In addition to naming an Agent under a Power of Attorney for Health Care, you may also want to sign a Living Will. A Living Will, properly witnessed, is a written statement that gives you the right to stop or not begin medical treatment that delays your death if you have a terminal condition. The law defines a “terminal condition” as an incurable or irreversible condition where death is imminent, and the use of death delaying procedures serves only to prolong the dying process. You may want to talk to your lawyer and your doctor about what this term means. A Living Will is Different Even though a Power of Attorney for Health Care and a Living Will apply to some similar situations, a Living Will is very different. A few of the many important differences are as follows:
  1. Your Power of Attorney for Health Care names an Agent to make decisions for you. You do not name an Agent in a Living Will. Instead you indicate your wishes about death delaying procedures that your doctor can rely upon in certain specific situations.
  2. Your Power of Attorney for Health Care may permit your Agent to make all health care decisions that you could otherwise make on your own.
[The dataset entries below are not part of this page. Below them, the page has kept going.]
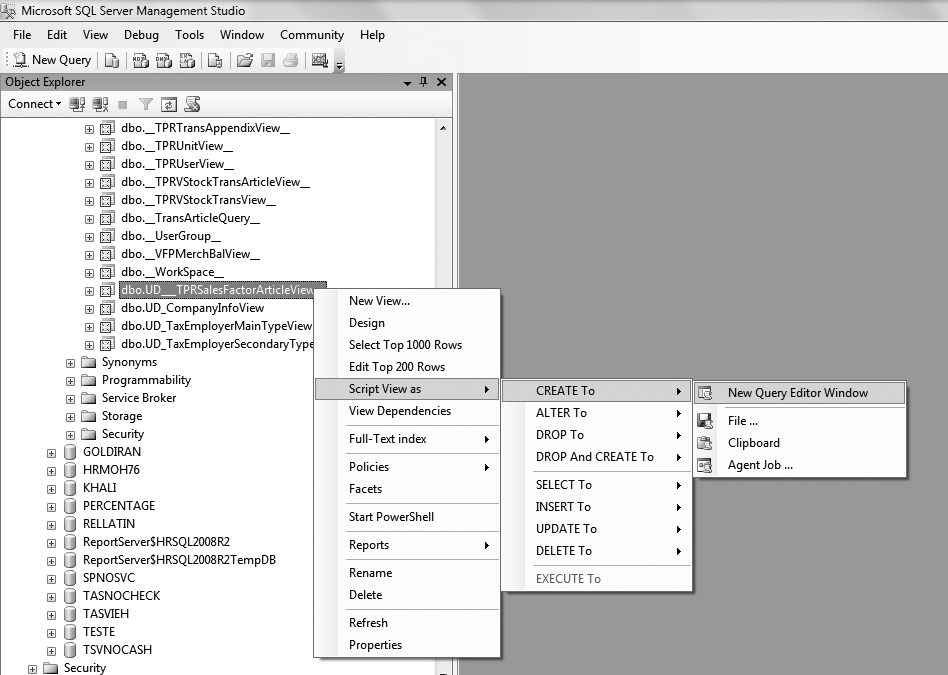Expand the Programmability folder
The width and height of the screenshot is (948, 675).
(x=71, y=380)
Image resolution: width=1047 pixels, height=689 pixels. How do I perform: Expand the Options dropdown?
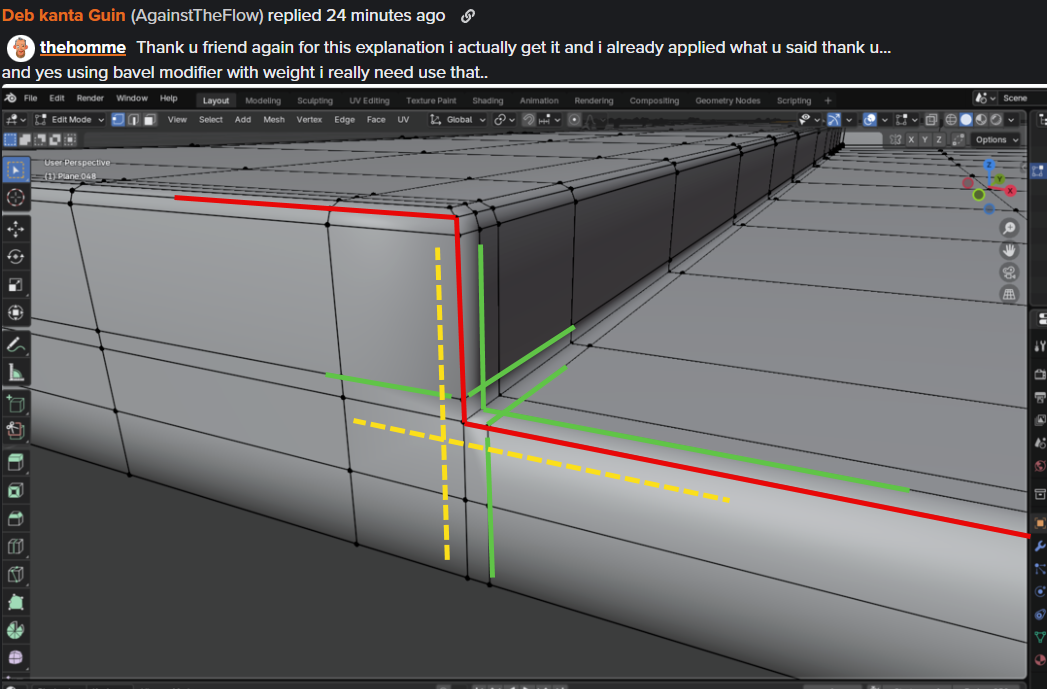pos(996,140)
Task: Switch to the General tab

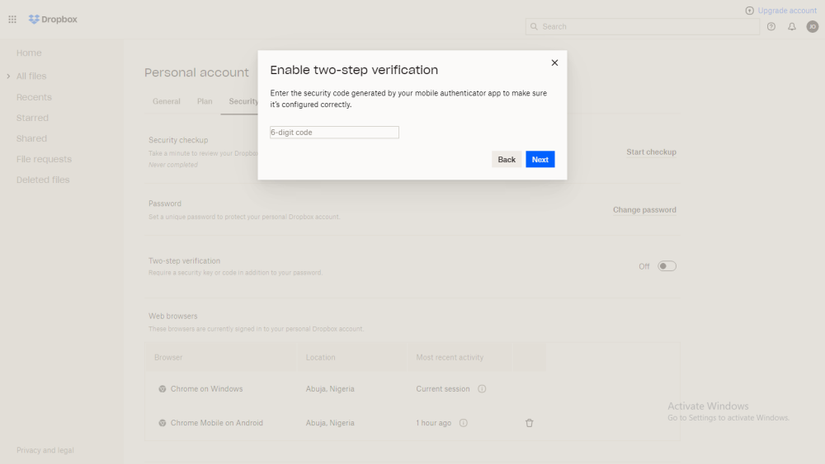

It does not matter whether you have a “terminal condition.” — In comparison, your Living Will does not permit such a wide range of decisions. It applies only if you have a “terminal condition. In addition, a Living Will applies only to decisions by your doctor to stop or not begin medical treatment that delays the moment of your death.
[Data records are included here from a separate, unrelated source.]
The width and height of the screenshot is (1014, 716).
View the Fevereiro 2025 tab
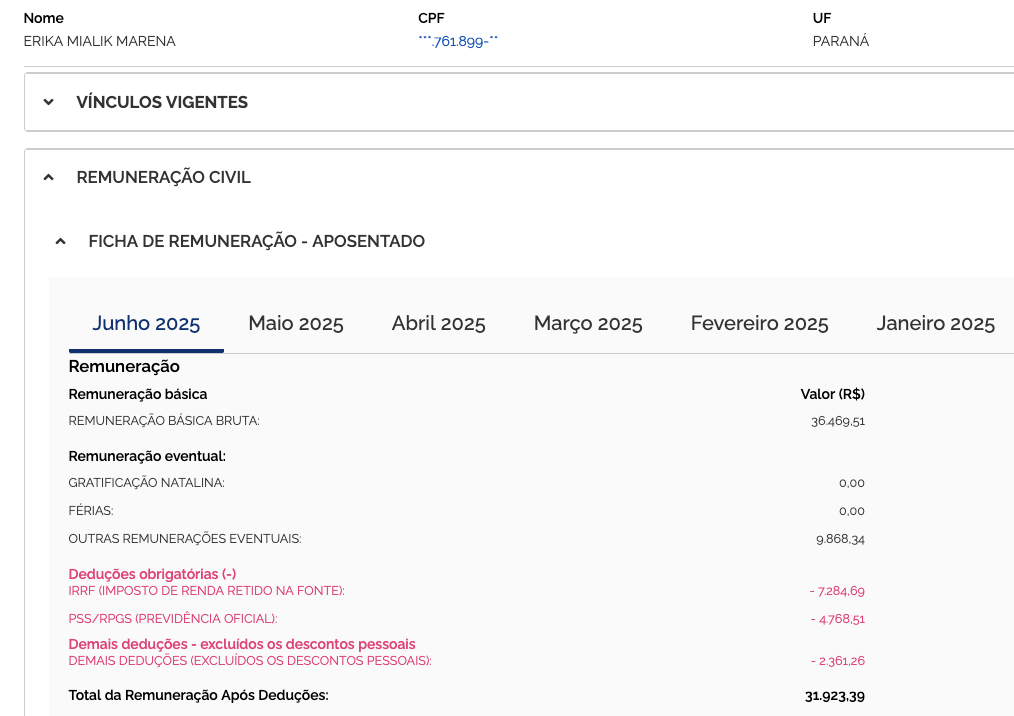tap(759, 323)
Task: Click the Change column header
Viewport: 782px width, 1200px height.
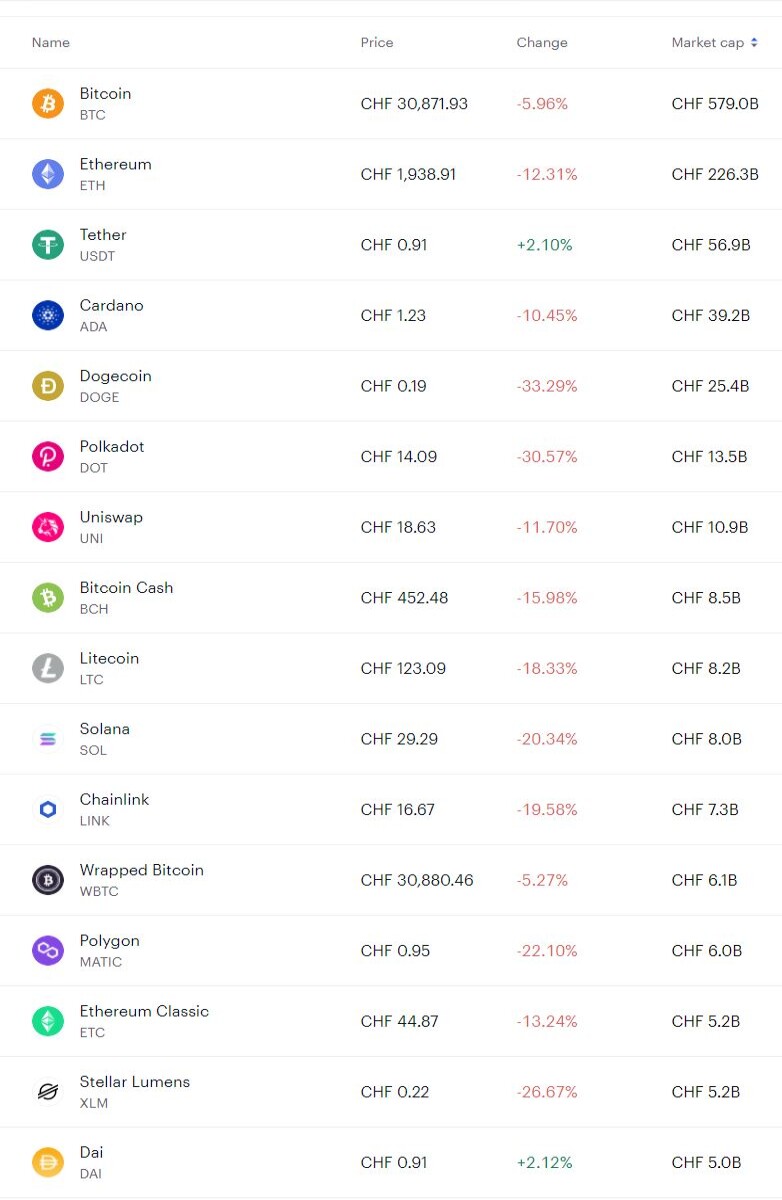Action: (x=542, y=43)
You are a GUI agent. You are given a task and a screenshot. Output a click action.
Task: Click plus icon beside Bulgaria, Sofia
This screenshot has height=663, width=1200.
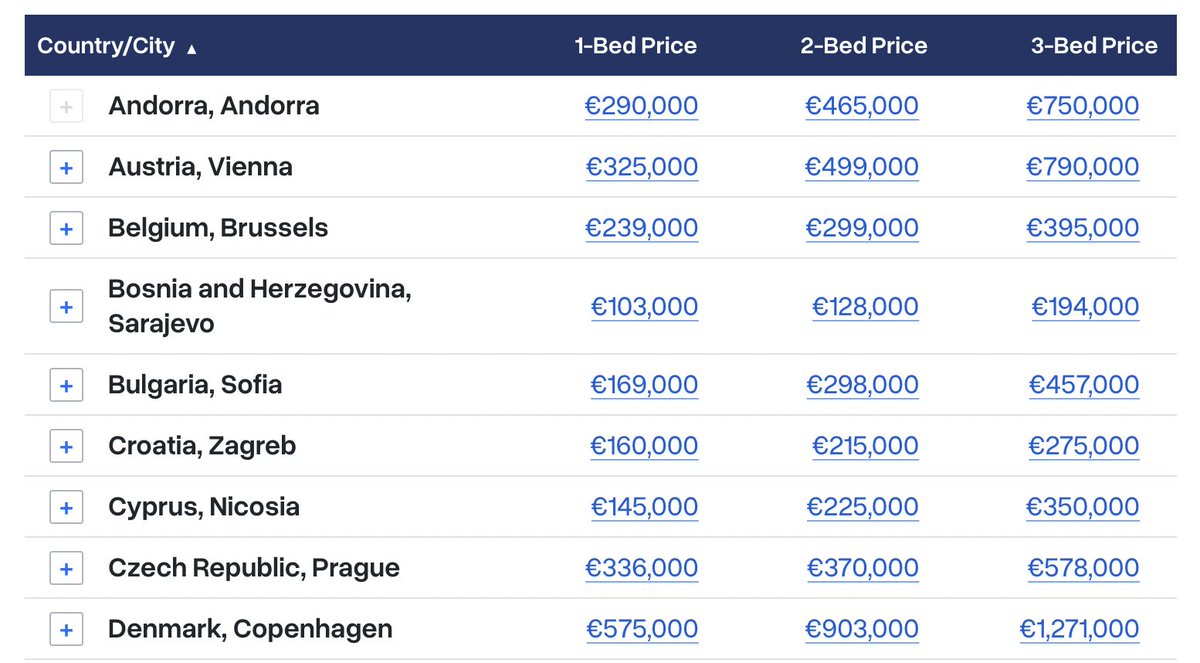[x=66, y=385]
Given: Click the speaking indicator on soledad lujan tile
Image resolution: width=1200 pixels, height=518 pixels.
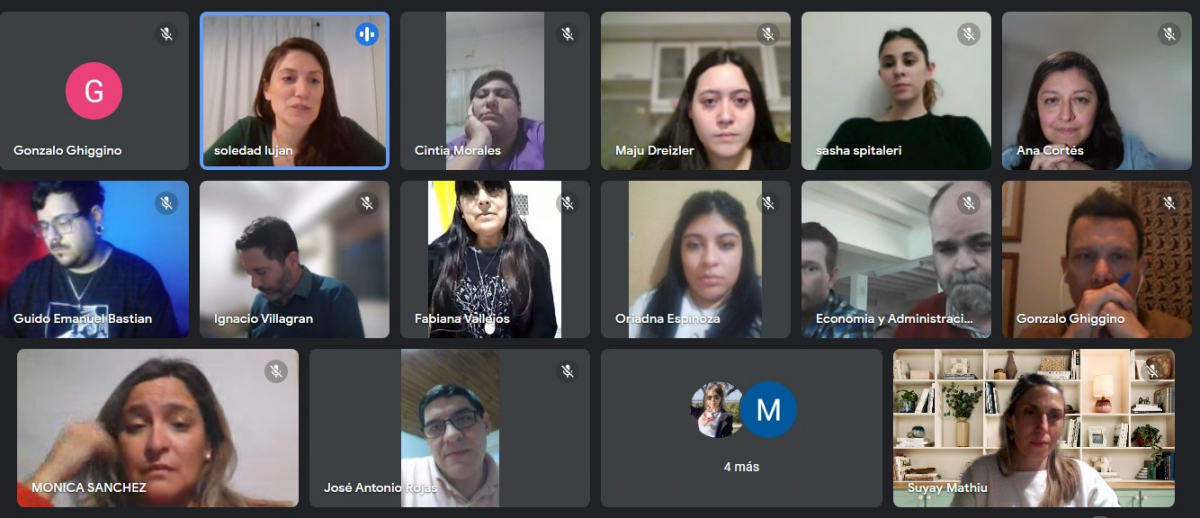Looking at the screenshot, I should [x=367, y=34].
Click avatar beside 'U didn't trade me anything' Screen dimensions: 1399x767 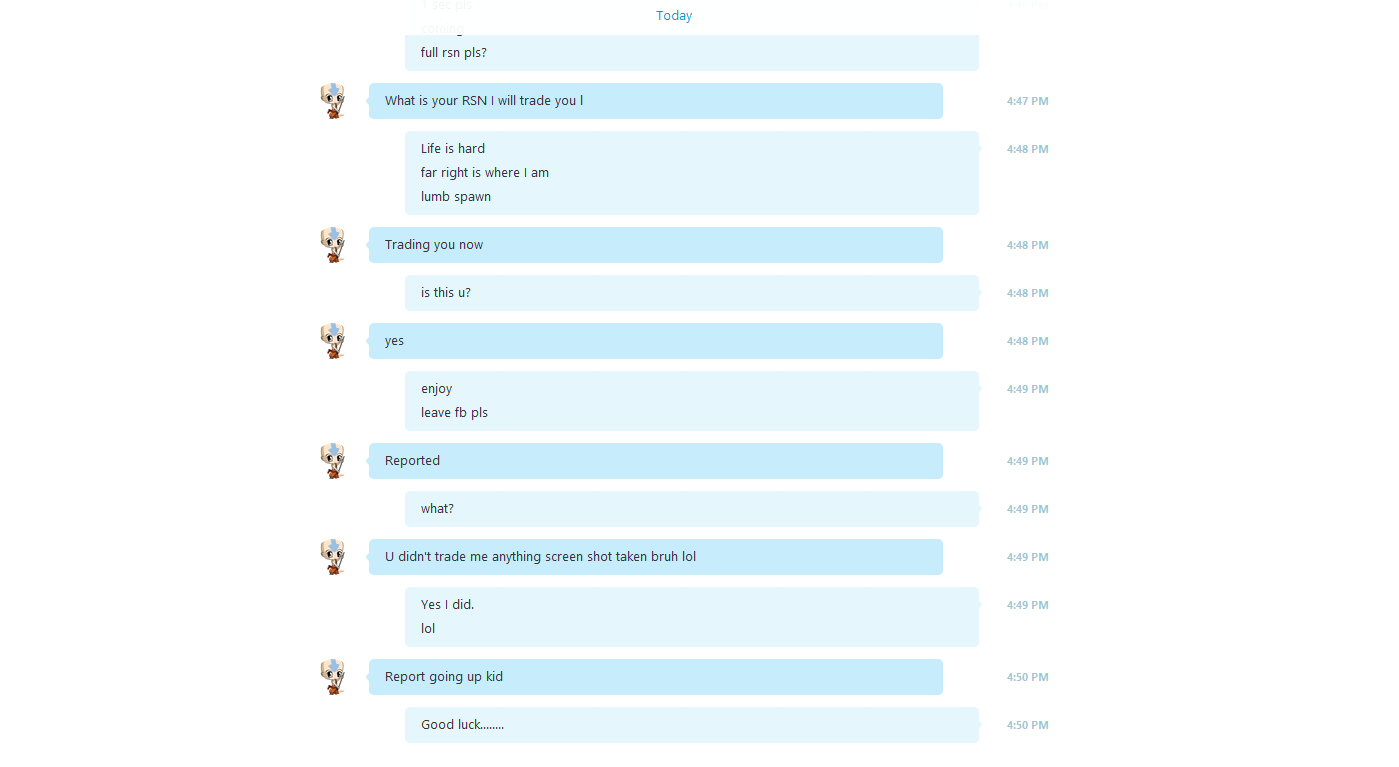point(333,557)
  3. A Power of Attorney for Health Care permits your Agent to stop water and tube feeding, if that is your wish. A Living Will does not permit your doctor to stop water and tube feeding if their withdrawal would be the only cause of your death.
Consider Both the Living Will and Power of Attorney for Health Care Documents You should consider signing both a Living Will and Power of Attorney for Health Care. IF your Agent is available, the Living Will will not be used. However, if your Agent is unavailable, your doctor could rely on your Living Will to honor your wishes when your condition is terminal. In addition, you may want to refuse medical treatment in another state that will not enforce your Power of Attorney for Health Care but may enforce your Living Will. A Living Will, therefore, increases the chances that your wishes will be followed in the event you have a medical emergency. Declaration for Mental Health Treatment With a Declaration for Mental Health Treatment, you name a person who you trust to make specific mental health treatment decisions for you. This person is an Attorney-in-Fact, similar to an Agent but with limited authority. Your Attorney-in-Fact will have the legal right and responsiblity to make limited mental health treatment decisions concerning: (1) admission for up to 17 days in a mental health facility, (2) psychotropic medication, and (3) electroconvulsive treatment. An Agent under a Power of Attorney for Health Care may make all the decisions an Attorney-in-Fact may and more. This advance directive is for individuals with specific mental health treatment views. Do Not Resuscitate (DNR) Orders A DNR order is a physician’s order which may be documented in a medical record or as a separate document executed by the physician and patient. A DNR order means that cardiopulmonary resuscitation (CPR) will not be commenced if your breathing or heart stop. Talk to Your Doctor About Advance Directives It is also important that you talk with your doctor. If you name an Agent or Attorney-in-Fact, your doctor may help you better explain your wishes to your Agent or Attorney-in-Fact. If you sign a Living Will, it is especially important for your doctor to understand your wishes. You should give a copy of your Living Will Care, Power of Attorney for Health Care, or Declaration for Mental Health Treatmentor to your doctor.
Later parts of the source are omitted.